Nei lavori di Berra è spesso evidente la necessità di raccontare l’immaginario, il sognato, il reale e il vivo. L’artista negli ultimi anni ha sviluppato varie tematiche sotto forme finali diverse, con quel leitmotiv del suo timbro pittorico, veloce e sintetico. Carte, cartoline, disegni, tele grandi, piccole e medie, a delineare forme e temi che non lasciano dubbi: sono idee, sono visioni, sono sogni, sono paure, sono segreti. Nella produzione più recente è possibile notare una dichiarata ossessione verso il colore, nello specifico il verde, insieme a una rinnovata attenzione nei confronti dell’elemento vegetale. L’artista sembra essere spinto da un desiderio di essenzialità delle forme e dalle infinite sfumature e tonalità del verde, a cui viene lasciato un ruolo di strumento “immersivo” dello sguardo verso ambientazioni atemporali e oniriche.

Attento studioso della tradizione quanto della contemporaneità, Berra attinge a un vasto abecedario di suggestioni. Molteplici sono, infatti, i riferimenti alla storia dell’arte, alla filosofia e alla letteratura, fattore riconoscibile sia dai titoli scelti, che nella composizione stessa delle opere.

Ha partecipato a importanti residenze dentro e fuori l’Italia, tra cui: Fondazione Spinola Banna per l’Arte, Poirino (2018), Fondazione Pastificio Cerere, Roma (2017), Schafhof-European House of art upper Bavaria, Freising (Germania, 2017); Mana contemporary, Chicago (2015); Tabadoul space, Tangeri (2013). Tra le mostre personali selezionate, Tutti dobbiamo dei soldi al vecchio sarto di Toledo, presso lo Spazio Leonardo di Milano (2018); Verde Indagine, Placentia Arte, Piacenza (2017) Thomas, Room Galleria, Milano (2015), CIAO, Mana Contemporary, Chicago(2015) e Contemporary times / Alla ricerca del tempo perso e del tempo guadagnato, Fondazione Unicredit di Milano (2012). Tra le collettive recenti, Premio Cairo 2018 (Milano), Stupido come un pittore, Villa Vertua Masolo, Nova Milanese (2018) e Imago mundi, Fondazione Sandretto Re Rebaudengo (Torino, 2016).

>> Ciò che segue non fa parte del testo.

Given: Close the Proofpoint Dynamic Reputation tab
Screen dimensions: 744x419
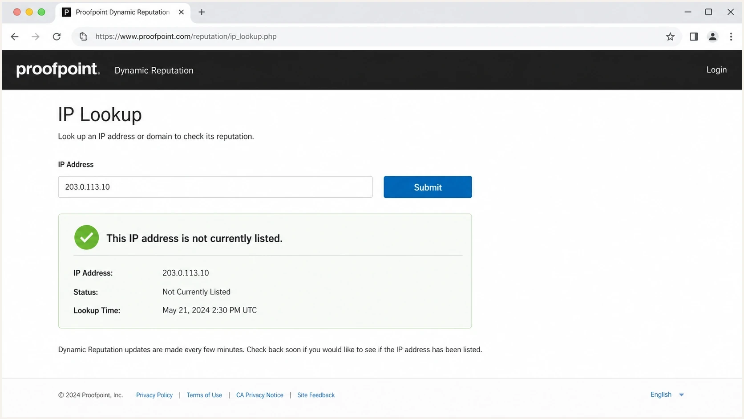Looking at the screenshot, I should 181,12.
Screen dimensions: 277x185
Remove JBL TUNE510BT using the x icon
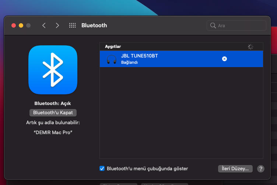[224, 59]
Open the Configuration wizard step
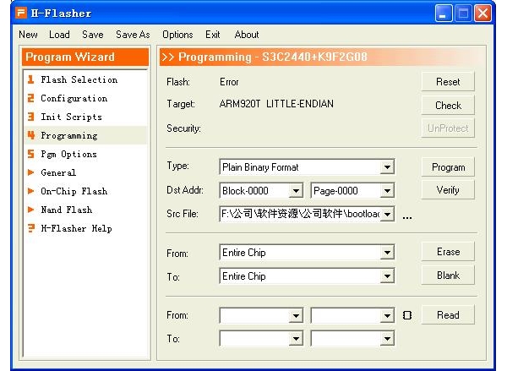This screenshot has height=371, width=507. click(x=74, y=98)
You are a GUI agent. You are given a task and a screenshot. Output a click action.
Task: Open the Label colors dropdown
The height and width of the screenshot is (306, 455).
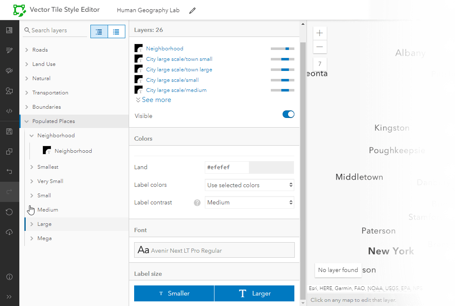point(249,185)
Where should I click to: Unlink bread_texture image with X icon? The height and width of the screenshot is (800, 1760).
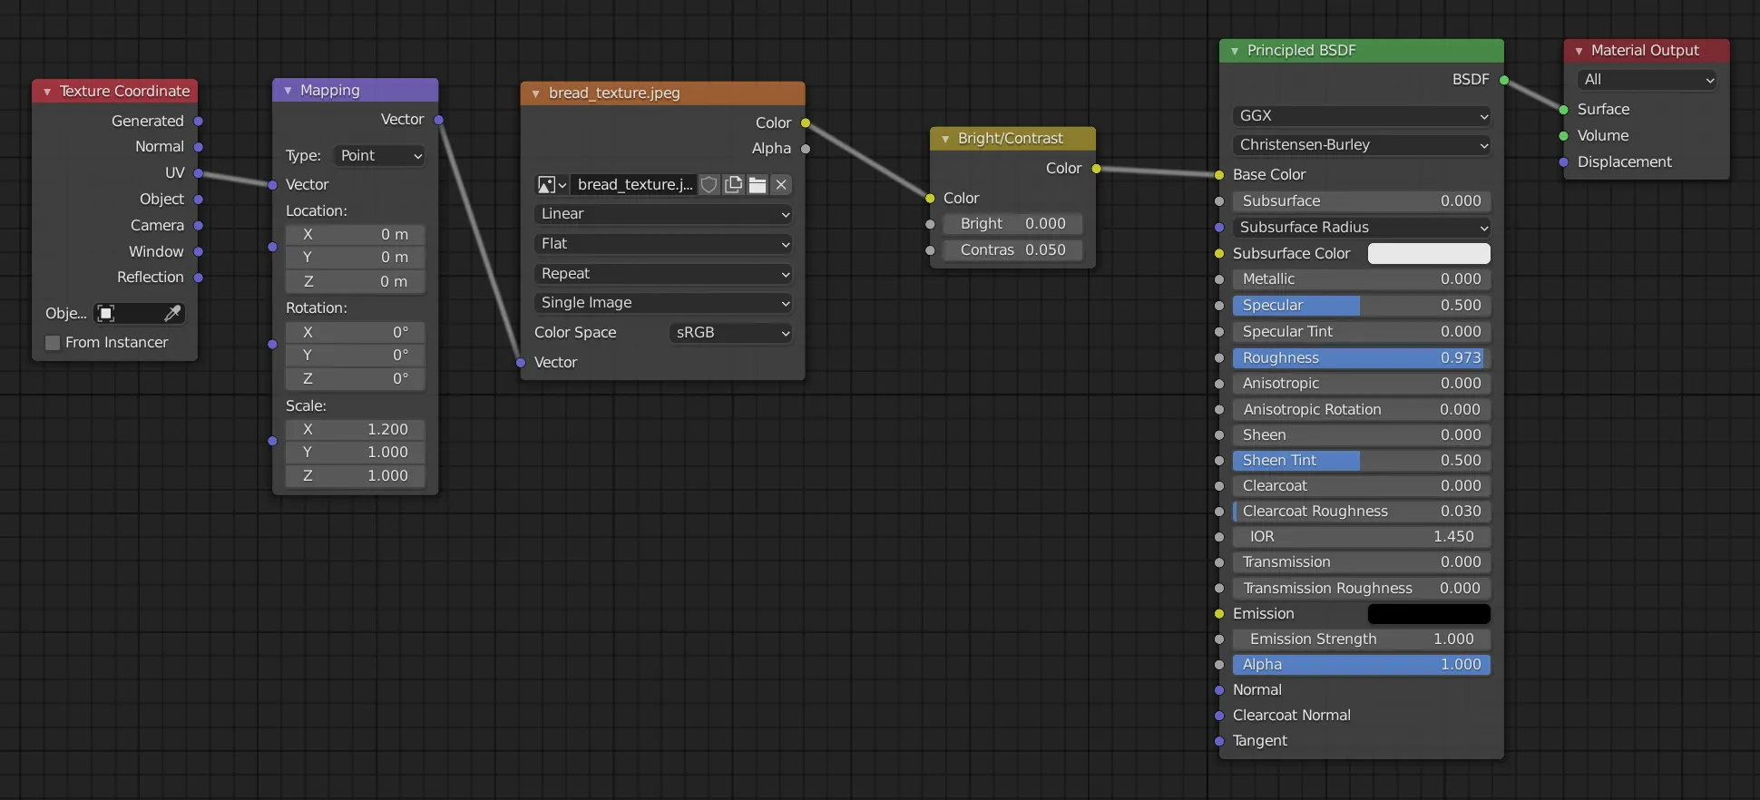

Maurizio Bongiovanni (Tettnang, Germania, 1979. Vive e lavora tra Milano e Londra)

Attraverso la pittura cerca di esplorare l’erotismo nella società dei consumi. Ogni suo dipinto rappresenta per l’artista un desiderio erotico di possesso, che subito svanisce una volta realizzato. Un appagamento effimero come di un orgasmo. Proprio come i beni di consumo che fanno accendere il desiderio di possesso, per poi riaccendersi nei confronti di un nuovo prodotto, e così all’infinito. Elementi cari alla sua pratica pittorica sono: il sesso, l’amore e l’erotismo. Il tema del sesso gli permette di realizzare dipinti incentrati sulla sfera animale, di cui l’essere umano possiede una grande presenza. Invece attraverso l’amore indaga questo sentimento in relazione alla cultura contemporanea come una difficile impresa, mentre il tema dell’erotismo, viene sviluppato come proclamazione fine a stessa. A Bongiovanni piace pensare ad una pittura frammentata come un iper-testo pieno di link e rimandi, dove ogni singolo dettaglio è un biglietto per un viaggio.

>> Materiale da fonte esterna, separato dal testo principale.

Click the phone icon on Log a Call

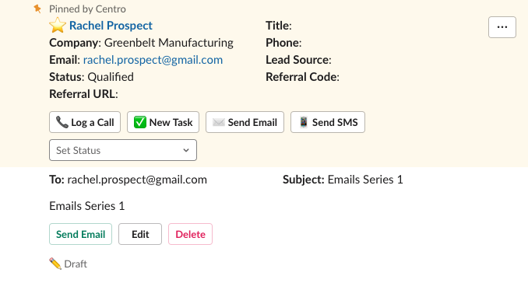pos(62,122)
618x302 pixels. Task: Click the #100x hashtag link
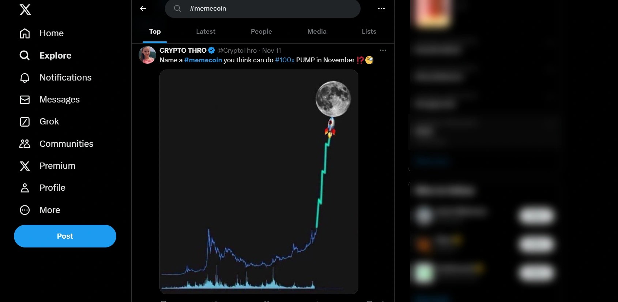[x=284, y=60]
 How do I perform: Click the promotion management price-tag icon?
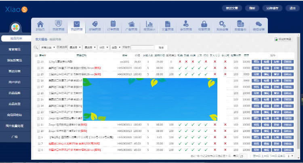(95, 24)
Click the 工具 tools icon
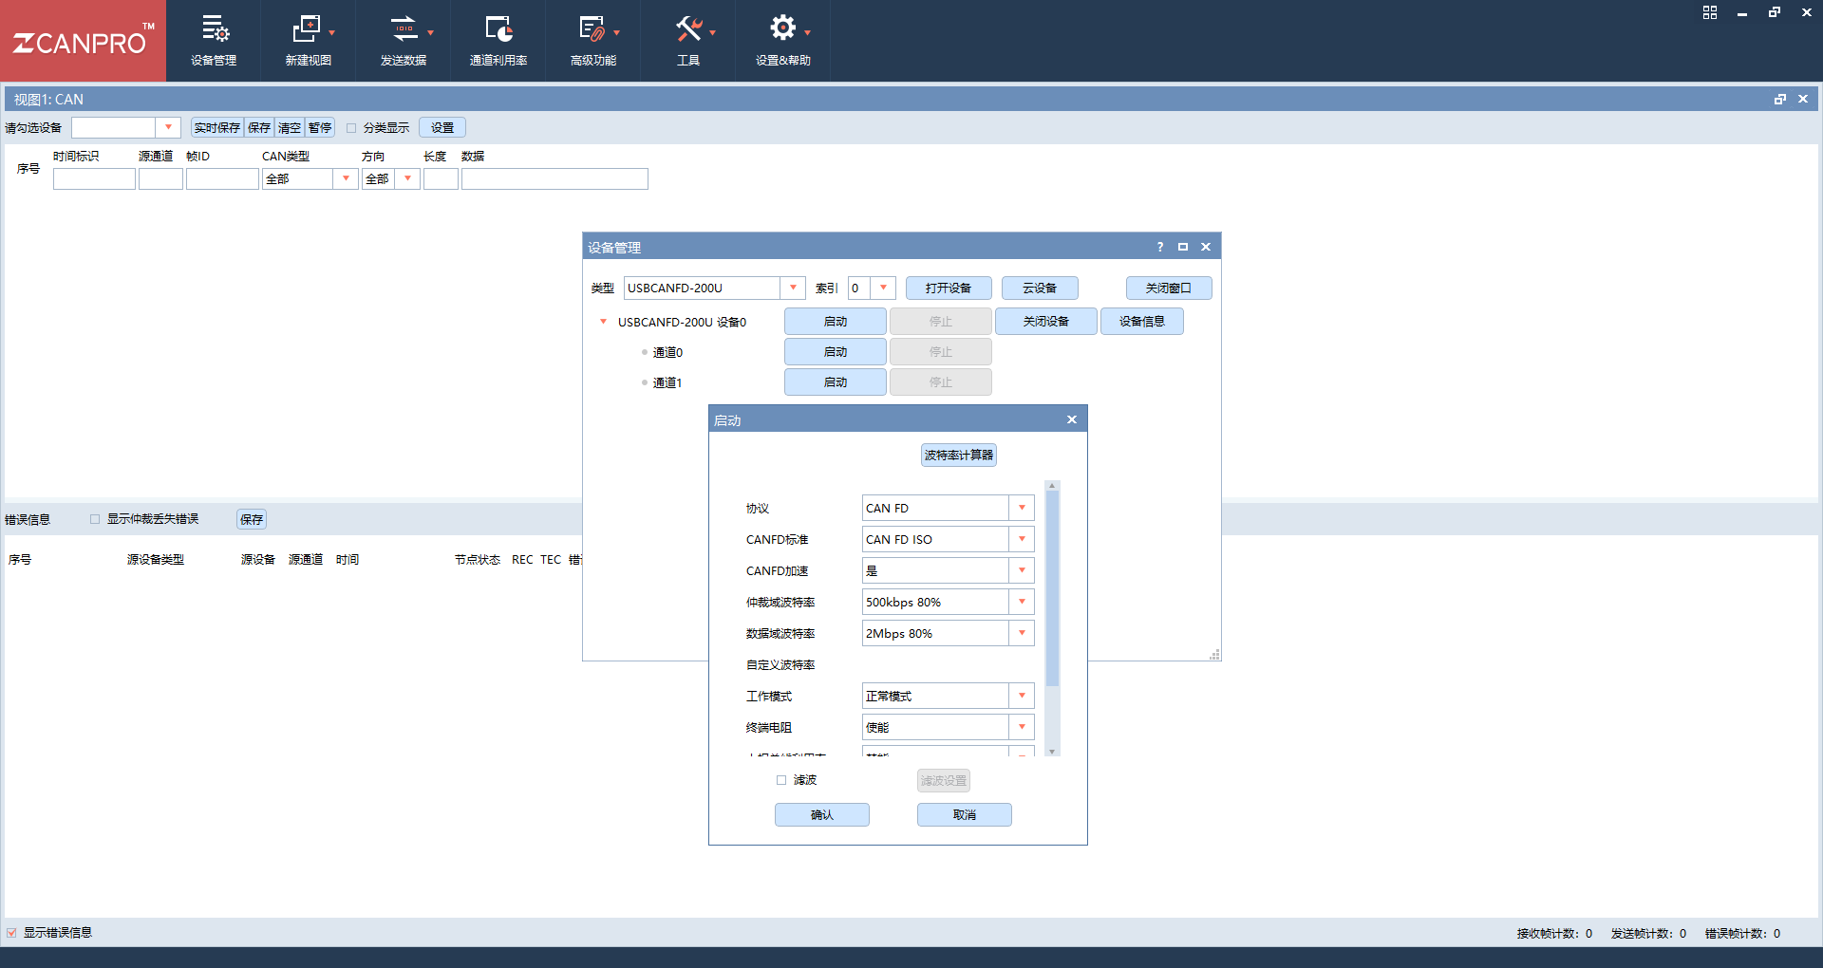The width and height of the screenshot is (1823, 968). [x=688, y=29]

Ha partecipato a diverse residenze artistiche e ha vinto tre borse di studio al Vermont Studio Center in America, La Napoule Art Foundation Clews Center for the Arts in Francia e la Foundation Valparaiso in Spagna. Nel 2012 ottiene il premio italiano GAI – Associazione per il Circuito Giovani Artisti Italiani ed ha partecipato a workshop con Doug Ashford, Mario Airò, Liliana Moro, Felix Gmelin. Sue opere sono state selezionate dal direttore della Moca London Michael Petry e inserite nel suo libro “Nature Morte: Contemporary Still Life Artists Reinvigorate the Tradition”.

Giovanni Copelli (Reggio Emilia, 1989. Vive e lavora a Reggio Emilia)

Giovanni Copelli crea dipinti e sculture partendo da un complesso vocabolario di “immagini affascinanti” di diverse provenienze, nel tentativo di mappare i percorsi che le collegano e che ne stabiliscono i significati. Nelle sue opere sono riconoscibili temi e personaggi derivanti dal mito e dall’archeologia, dalla tradizione artistica e dalla cultura popolare. Copelli si interessa al ricorrere di temi e motivi che hanno trovato espressione in diversi luoghi ed epoche, e utilizza la sua ricerca per ricostruire un’identità culturale collettiva, avvicinando diversi materiali secondo un criterio di somiglianza e libera associazione.

Nel 2015 ha conseguito un Master in teoria dell’arte contemporanea presso la Goldsmiths University di Londra.

Ha collaborato a progetti curatoriali e collettivi come Viva l’Italia a cura di Mark Nash al Museo Archeologico di Bologna (2017). Nel 2011 è stato uno dei fondatori dello spazio indipendente INTERNO4 a Bologna. È stato tra gli artisti selezionati per l’edizione 2018 del Prix Ricard a cura di Neil Beloufa.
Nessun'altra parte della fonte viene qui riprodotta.